● SHORT TASK:
Render the listing below as a numbered list with no blank lines, and leave the pictures out.

● DATA LISTING:

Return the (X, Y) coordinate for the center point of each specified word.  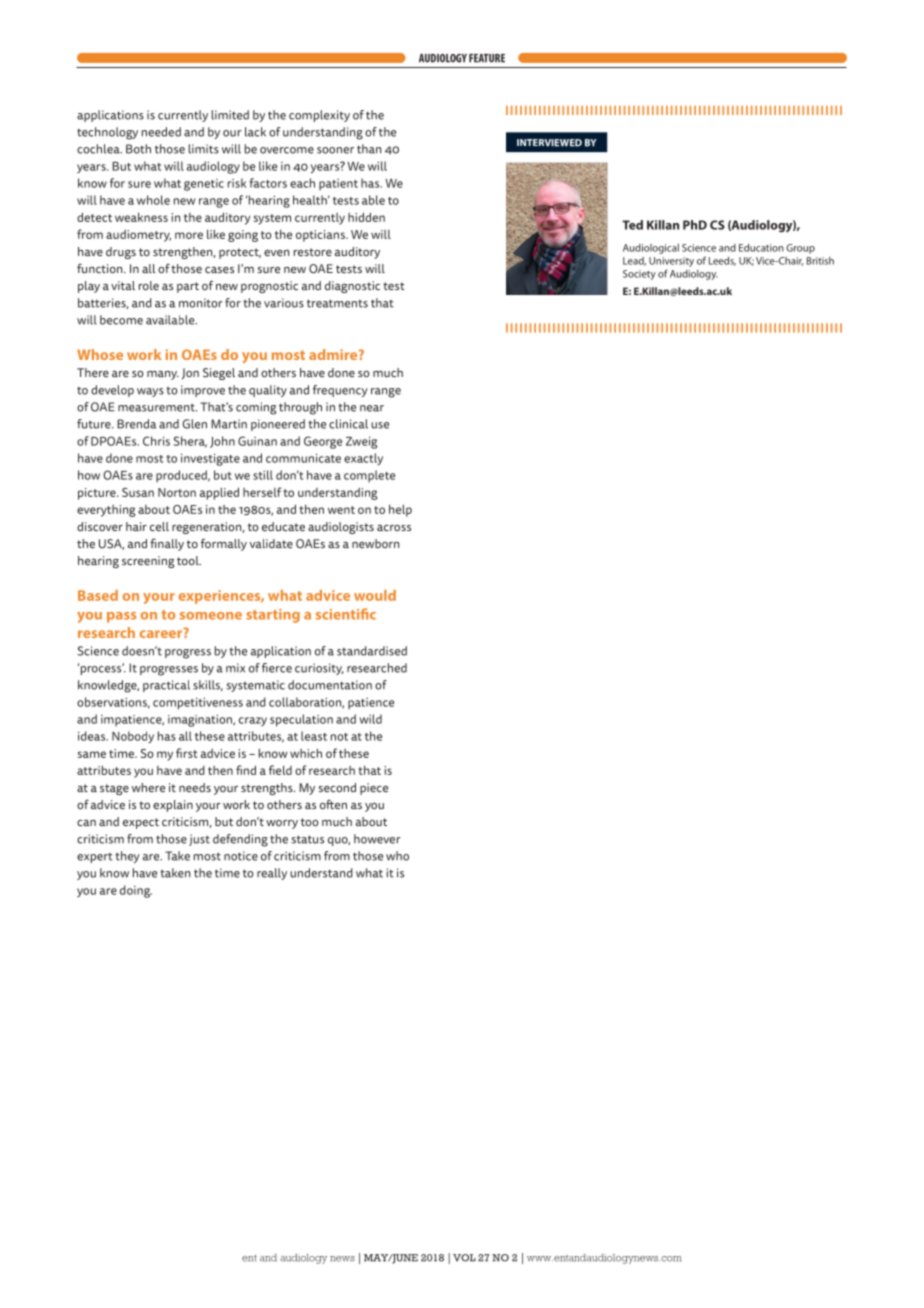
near (372, 408)
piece (374, 789)
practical (166, 686)
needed (161, 132)
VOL (464, 1258)
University (671, 262)
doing (136, 891)
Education (761, 248)
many (163, 375)
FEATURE (487, 58)
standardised (372, 651)
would (375, 595)
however (377, 839)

● TASK ANSWER:
1. Return the (X, Y) coordinate for the center point of each specified word.  
2. near (372, 408)
3. piece (374, 789)
4. practical (166, 686)
5. needed (161, 132)
6. VOL (464, 1258)
7. University (671, 262)
8. doing (136, 891)
9. Education (761, 248)
10. many (163, 375)
11. FEATURE (487, 58)
12. standardised (372, 651)
13. would (375, 595)
14. however (377, 839)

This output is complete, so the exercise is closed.